**Supplied material:**
-*-*-
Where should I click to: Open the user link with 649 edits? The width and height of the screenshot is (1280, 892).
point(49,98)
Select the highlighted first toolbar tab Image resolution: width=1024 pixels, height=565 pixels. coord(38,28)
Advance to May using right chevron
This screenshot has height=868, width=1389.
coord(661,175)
-*-*-
**Stated exercise:** Copy out all of the material above word for word, with nothing left out or changed.

**Solution to the exercise:**
Where should I click to: Open the user link with 649 edits? The width and height of the screenshot is (1280, 892).
point(49,98)
Select the highlighted first toolbar tab Image resolution: width=1024 pixels, height=565 pixels. coord(38,28)
Advance to May using right chevron
This screenshot has height=868, width=1389.
coord(661,175)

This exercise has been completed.